AK Parti Karabük Milletvekili Durmuş Ali Keskinkılıç’ın, Özçelik-İş Sendikası Karabük Şube Kongresi’nde sarf ettiği “Karabük’te sendikasız işçi istemiyoruz. Örgütlü Karabük, çalışanının sendikasının olduğu Karabük’tür” sözleri, siyasetin söylemi ile sahadaki gerçekler arasındaki derin uçurumu bir kez daha ortaya koydu.

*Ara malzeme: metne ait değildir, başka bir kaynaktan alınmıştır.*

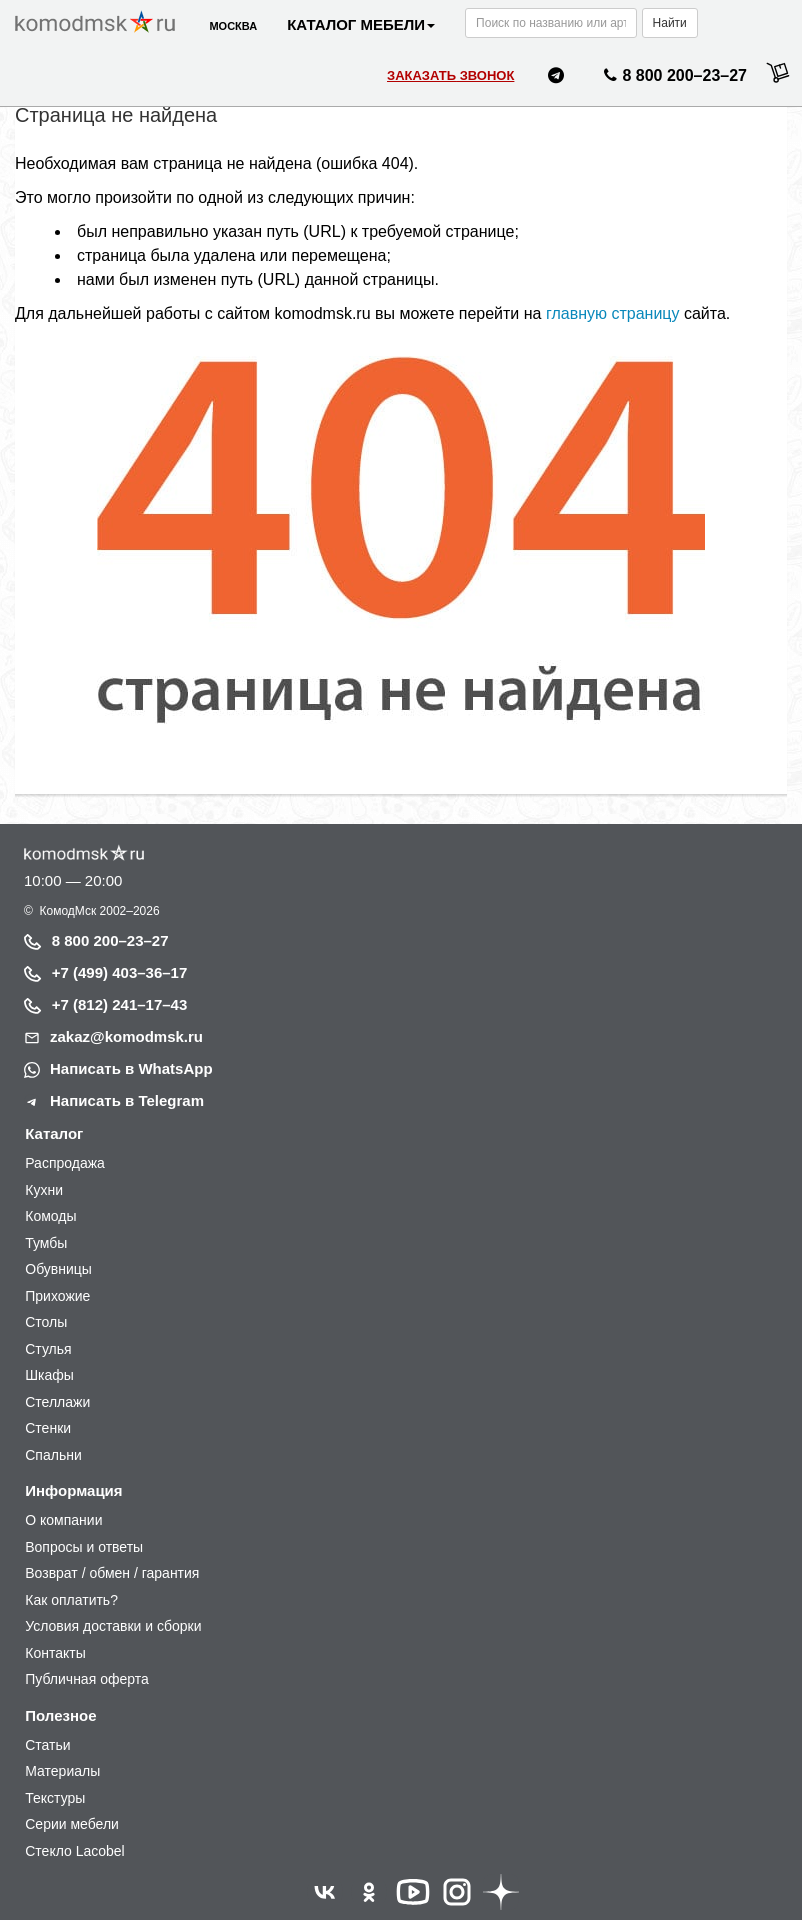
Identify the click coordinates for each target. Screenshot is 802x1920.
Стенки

Keskinkılıç’ın bu çıkışı, Karabük Belediyesinde bir yılı aşkın süredir sendikasız bırakılan bine yakın işçinin akıllarındaki soruları yeniden canlandırdı. Zira belediyede çalışan işçilerin sendikasız kalması yeni bir durum değil; 31 Mart 2024 seçimlerinin ardından Başkan Özkan Çetinkaya’nın göreve gelir gelmez başlattığı toplu iş sözleşmesi süreci sonuçsuz bırakılmış, ardından da işçilerin sendikalarından istifa etmeleri sağlanmıştı. O günden bu yana belediye işçileri örgütsüz, korumasız ve masada temsil edilmeksizin çalıştırılıyor.
Bir tarafta milletvekilinin “örgütlü Karabük” vurgusu, diğer tarafta örgütsüz bırakılan işçiler… Bu tablo, siyasetin işçiye dair söyleminin ne denli içi boş ve çelişkilerle dolu olduğunu gözler önüne seriyor.
İşçiler, sendikasızlığın getirdiği güvencesizliğin her geçen gün daha fazla hissedildiğini ifade ederken, kamuoyunda şu sorular yankılanıyor:
Gerçekten sendikasız işçi istenmiyorsa, neden Karabük Belediyesinde bir yıldır bine yakın işçi sendikasız bırakıldı?
İşçinin hakkını savunacak örgütlenme ortadan kaldırılırken, bu durum hangi adalet anlayışıyla bağdaşıyor?
Sendika söylemleri, sadece kürsülerde mi dile getirilecek, yoksa belediyedeki işçilerin de hakkı korunacak mı?
Keskinkılıç’ın sözleri, işçilerin yaşadığı gerçek sorunlara çare olmaktan çok, çelişkileri büyütmüş görünüyor. Karabük kamuoyu ise, işçinin emeğini savunacak gerçek adımların atılmasını bekliyor.